In the 1920’s it was found that the evolution of particles can be described by a simple differential equation (the Schrodinger equation). This is simple and beautiful. A given particle is described by a wave, which can be many places at once. This wave undulates and evolves according the the Schrodinger equation. But when we make a measurement, we don’t see a wave, we see a ‘blip’. Almost 100 years later today, as far as we can tell, the Schrodinger equation is correct whenever we are not looking. But still, no one knows why or how or what causes the Schrodinger equation to suddenly stop working whenever we make a measurement. Clearly something really crazy is going on! Some complicated physics that causes the wave to “collapse” whenever we try to look at it! But no one has ever figured out any physical interaction that could cause a collapse, because every physical interaction is correctly described by the Schrodinger equation! Except when we are looking! But we are just made up of particles. Our bodies follow the Schrodinger equation too! So there should be no such thing as a special kind of measurement we can make, that would cause a wave function to collapse. How can we cause the wave function to collapse by making a measurement, if we are just made up of particles, and the Schrodinger equation is always correct for particles and doesn’t cause any collapse? Clearly there is a fundamental logical inconsistency in trying to think of the wave function as collapsing. It is a total mess, requires a world-view that is akin to the magical dragons you have mentioned, and some new physical mechanism causing wave function collapse which is ill-defined (what is a measurement?) and self-contradictory. This is why people have tried to use consciousness to explain wave function collapse. This is the ugly mess people get in when they are taught that the wave function actually collapses!

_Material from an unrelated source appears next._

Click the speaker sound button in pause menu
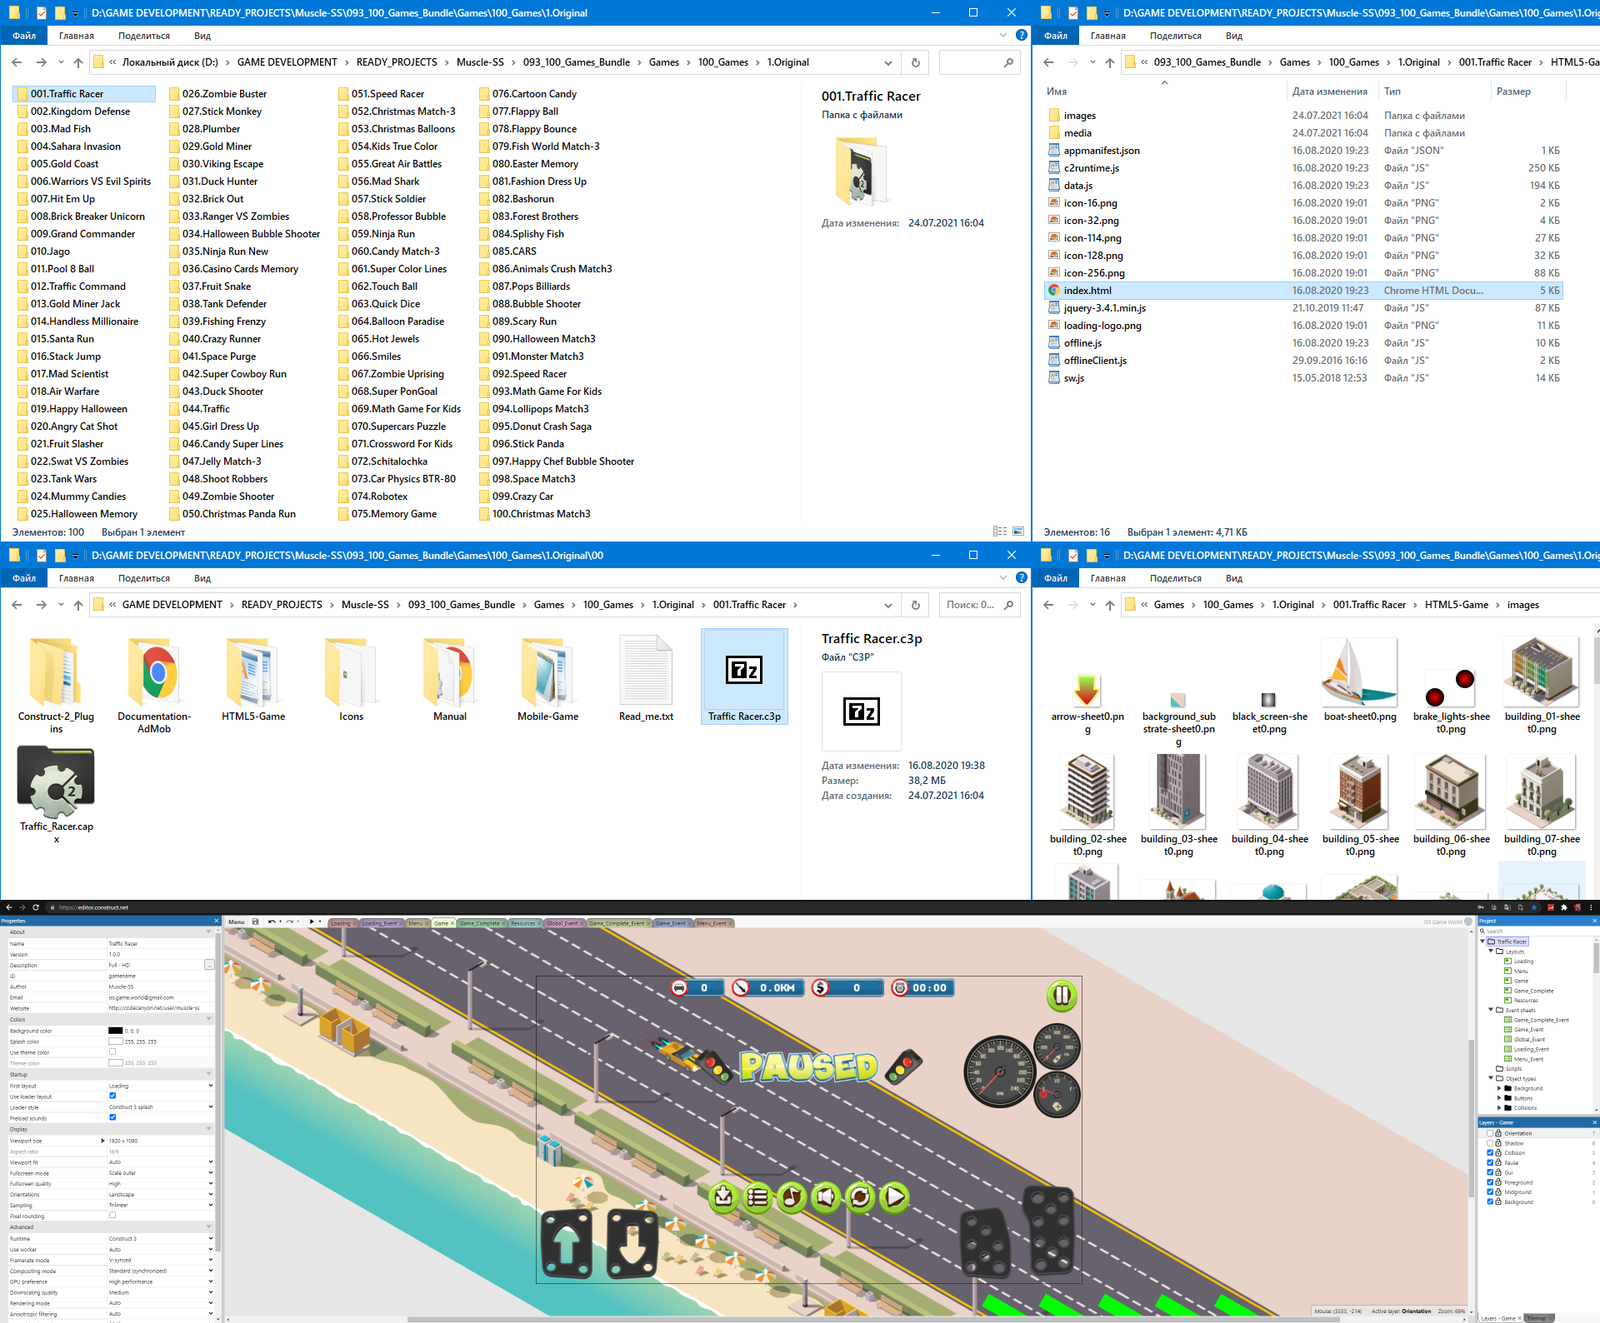This screenshot has height=1323, width=1600. (825, 1196)
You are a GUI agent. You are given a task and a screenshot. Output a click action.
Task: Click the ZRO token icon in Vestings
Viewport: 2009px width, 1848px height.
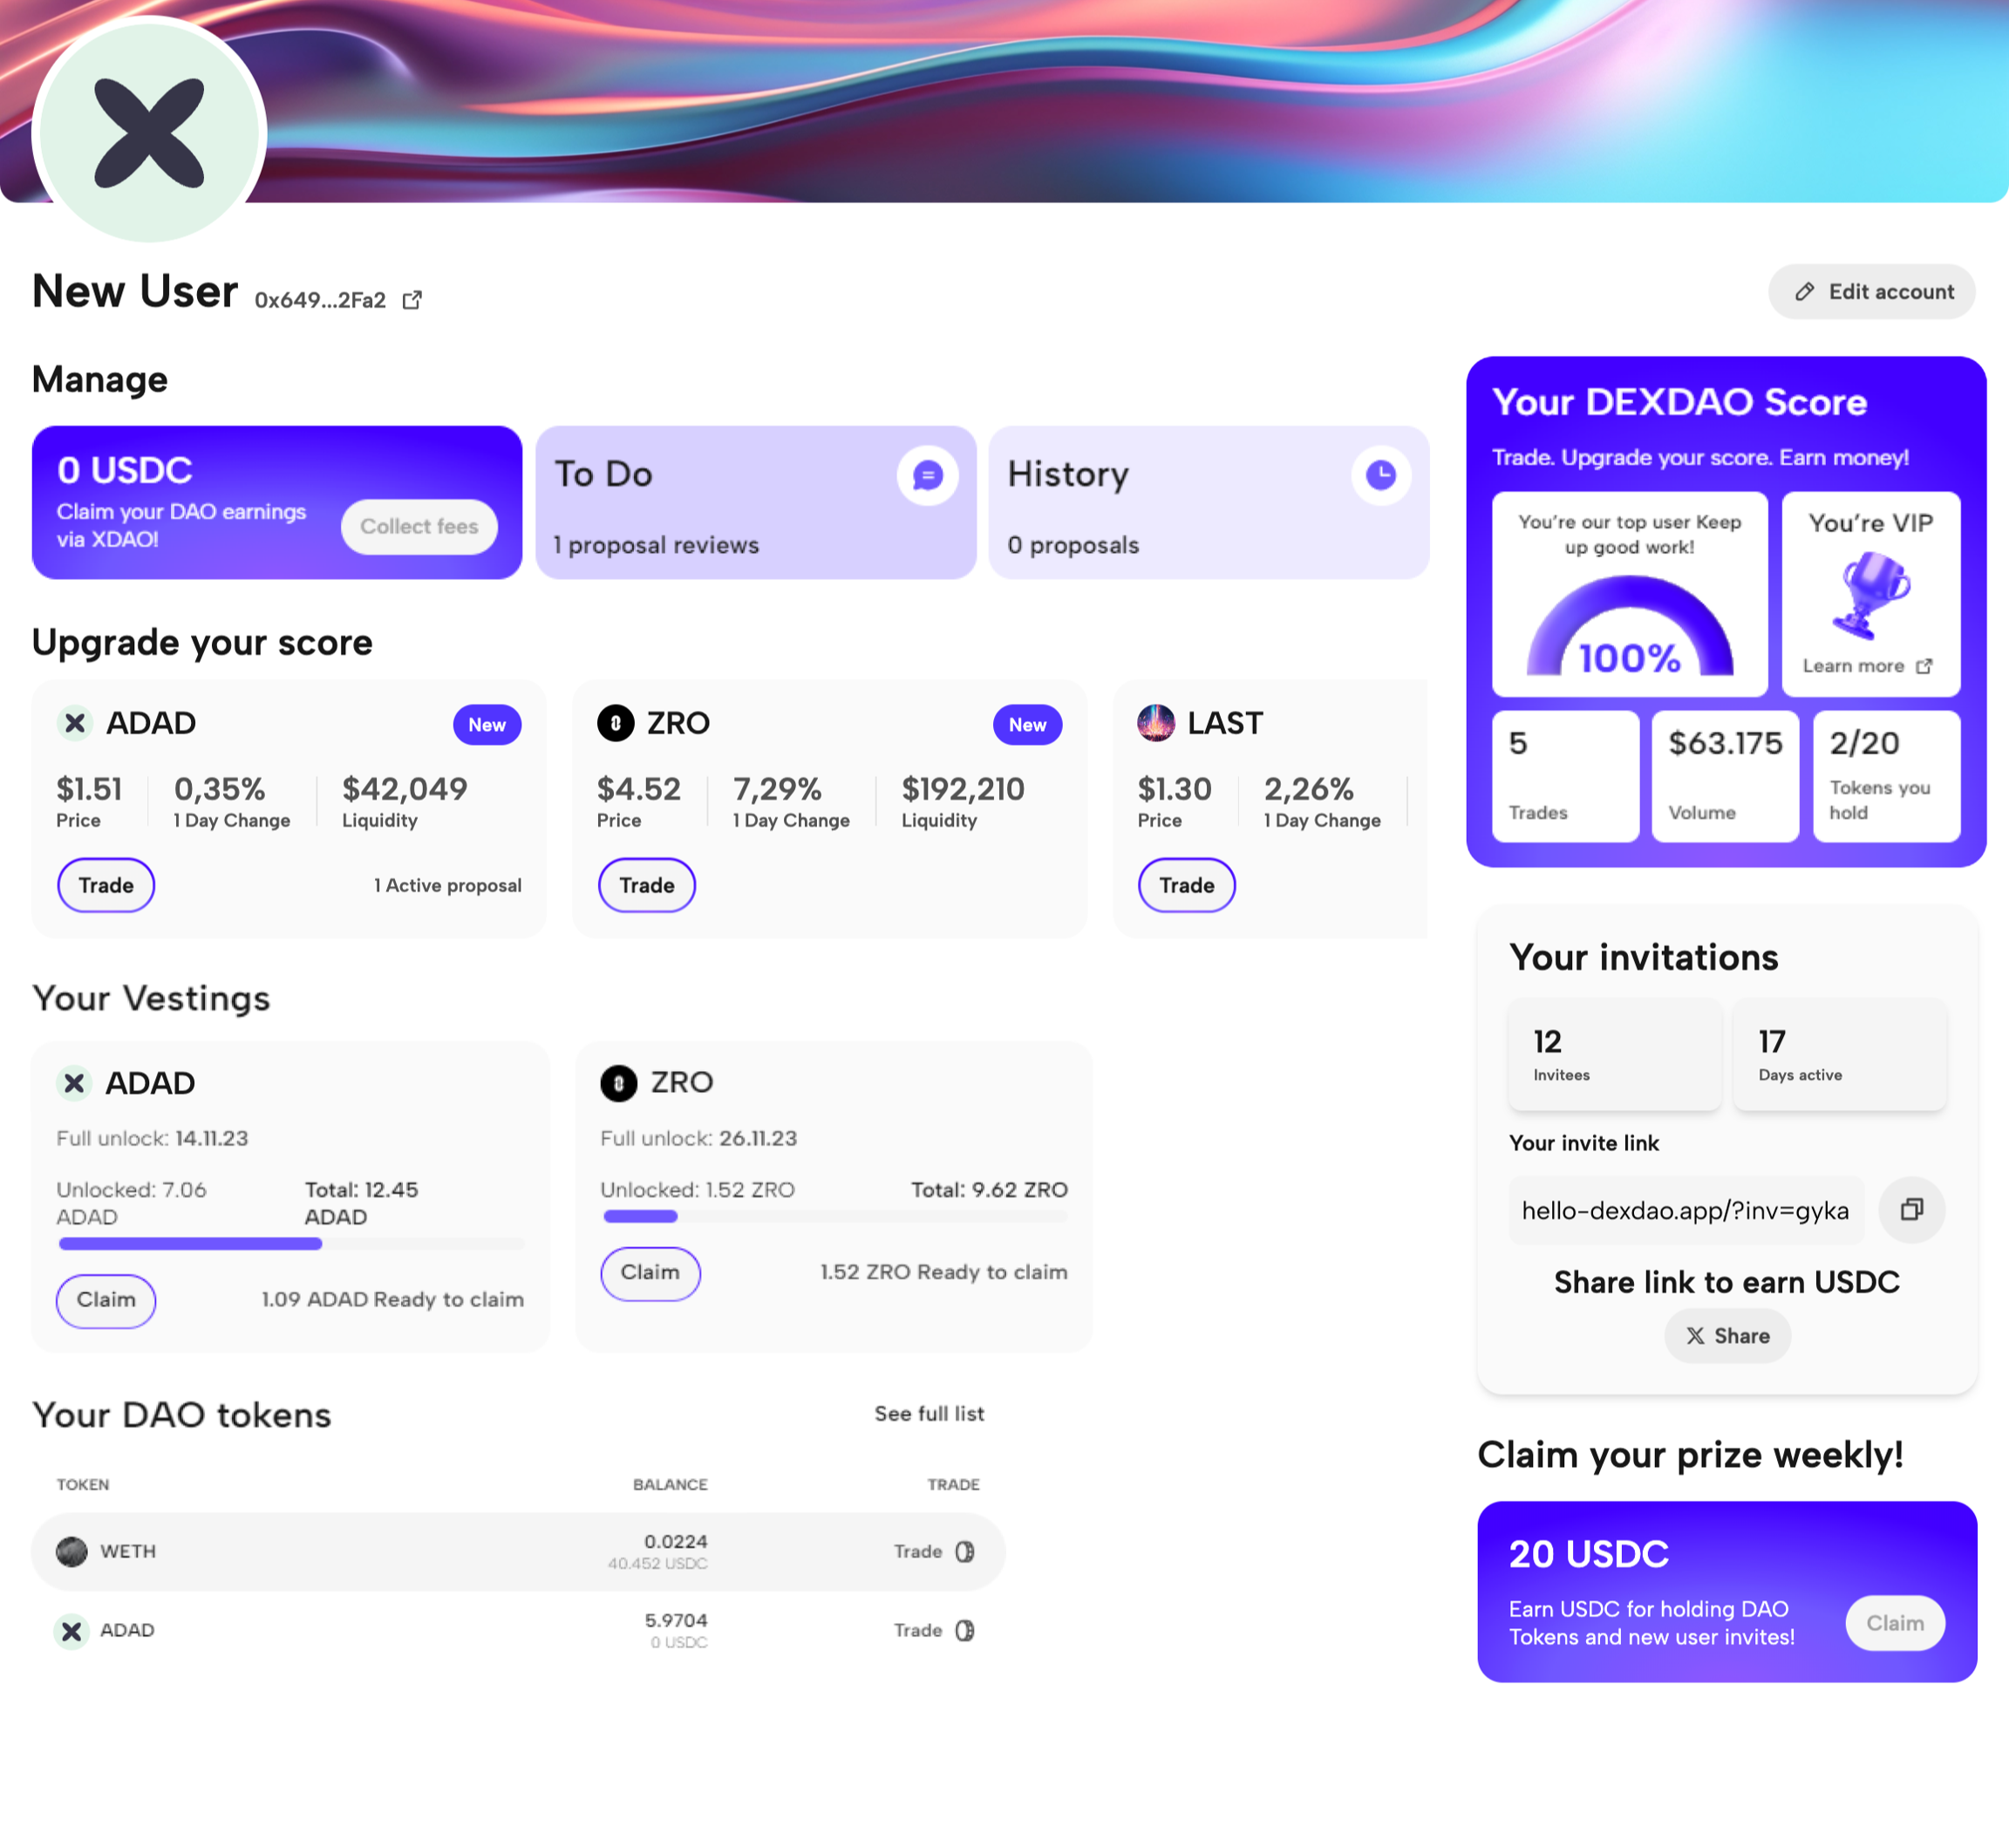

The far simpler explanation is that the Schrodinger equation is always correct. There is no such thing as wave function collapse. There is just the appearance of wave-function collapse due to anthropic self-selection and decoherence. This is a fancy way of saying that there is a large, continuous wave function, and you take that wave function seriously. You don’t postulate “many worlds” so much as you simply assume the wave function exists and evolves according to the Schrodinger equation. The “interpretation” comes in when you notice that the wave function is a sum of many little pieces (like when you integrate a curve you can break it into pieces that you sum up). Because the Schrodinger equation is linear, the evolution of the whole wave function is equivalent to the simultaneous evolution of an infinite number of slightly different “pieces” that make up the wave function. One of those pieces is “you”. Another piece is a slightly different version of “you”. Each version of “you” interacts with pieces of the wave function of the surrounding universe, and becomes entangled with it (interactions mean that conservation laws start forbidding mutually incompatible alternate possibilities). As each version of “you” gets more and more entangled with parts of other waves functions, it becomes impossible for “you v1” to interact with “you v2” because “you v1” has gone and interacted in a way that is logically incompatible with “you v2”. In other words, “you v1” and “you v2” are in “separate universes” practically speaking, although you are both still part of a larger wave function still evolving according to the Schrodinger equation.
It may sound complicated, and it is difficult to explain, and yes, deducing all of this may seem complicated, and some of the deductions may seem bizarre to you, but the underlying idea is very simple and coherent, and not bizarre at all. The universe consists of a wave function that evolves according the Schrodinger equation. Full stop.